M. Jain; A. Sharma; P. Schürch; N. M. D. Ventura; W. W. Koelmans; X. Maeder; J. Schwiedrzik; J. Michler
Materials & Design 227 (2023) 111717-111717
Direct printing of complex 3D structures at the nano- and microscale is a promising technique for MEMS devices, small-scale sensors, and actuators. So far, most studies have been focused on printing copper (Cu) structures due to the high Coulombic efficiency compared to other conductive metals such as platinum. However, Cu suffers from low material strength, low modulus, and high strain-rate sensitivity. This work introduces a unique Cu-Ni core–shell structure for improved strength. A 3D additive-micromanufacturing technique based on localized electrodeposition was utilized to fabricate dog-bone-shaped Cu micropillars with submicron resolution. These pillars were subsequently coated with Ni by pulse-reverse electrodeposition.
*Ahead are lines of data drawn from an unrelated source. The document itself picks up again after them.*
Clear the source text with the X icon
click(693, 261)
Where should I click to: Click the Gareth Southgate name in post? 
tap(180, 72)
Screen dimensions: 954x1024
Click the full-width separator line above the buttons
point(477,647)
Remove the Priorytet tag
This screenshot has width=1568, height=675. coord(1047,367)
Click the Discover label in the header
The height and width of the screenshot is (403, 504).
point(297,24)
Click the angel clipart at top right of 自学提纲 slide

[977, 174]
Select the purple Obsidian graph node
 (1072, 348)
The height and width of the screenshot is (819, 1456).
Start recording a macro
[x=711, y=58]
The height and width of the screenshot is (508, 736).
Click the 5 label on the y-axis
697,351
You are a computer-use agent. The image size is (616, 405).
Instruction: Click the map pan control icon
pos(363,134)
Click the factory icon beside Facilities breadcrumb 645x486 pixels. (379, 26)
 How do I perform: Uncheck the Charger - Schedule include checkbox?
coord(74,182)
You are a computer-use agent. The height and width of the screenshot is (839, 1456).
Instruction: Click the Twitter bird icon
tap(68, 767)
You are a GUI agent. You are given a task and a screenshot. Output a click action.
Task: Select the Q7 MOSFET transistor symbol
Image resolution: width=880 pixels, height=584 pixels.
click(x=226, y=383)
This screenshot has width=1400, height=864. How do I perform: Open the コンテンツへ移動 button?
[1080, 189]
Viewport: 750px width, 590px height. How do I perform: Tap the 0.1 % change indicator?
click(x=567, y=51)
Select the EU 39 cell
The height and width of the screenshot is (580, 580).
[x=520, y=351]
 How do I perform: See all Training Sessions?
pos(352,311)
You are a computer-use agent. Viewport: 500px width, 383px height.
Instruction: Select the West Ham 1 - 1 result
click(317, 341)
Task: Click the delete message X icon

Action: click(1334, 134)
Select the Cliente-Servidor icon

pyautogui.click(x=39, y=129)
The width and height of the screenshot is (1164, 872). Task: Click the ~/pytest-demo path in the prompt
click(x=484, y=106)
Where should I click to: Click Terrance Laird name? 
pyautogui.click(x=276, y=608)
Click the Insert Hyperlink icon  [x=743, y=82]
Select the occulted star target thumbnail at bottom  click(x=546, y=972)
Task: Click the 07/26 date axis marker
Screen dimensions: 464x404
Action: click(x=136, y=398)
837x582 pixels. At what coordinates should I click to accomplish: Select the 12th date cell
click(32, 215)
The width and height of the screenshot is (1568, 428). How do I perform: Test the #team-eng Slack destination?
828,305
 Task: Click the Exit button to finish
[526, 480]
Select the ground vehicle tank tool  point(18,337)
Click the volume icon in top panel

A combination of in-situ micropillar compression at various strain rates (0.001–500 s−1) and finite element simulations revealed remarkable strengthening in the Ni-coated Cu micropillar. Data obtained from both experiments and simulations were in good agreement, suggesting the strengthening was dominated by interface characteristics, stress redistribution, and geometrical effects. Furthermore, the study demonstrates that shape and dimension of the 3D-printed objects can be retained while increasing their strength drastically. These findings can be extended to other material systems and provide a pathway to develop strong and tough composites and metamaterials at multiple length scales for future applications.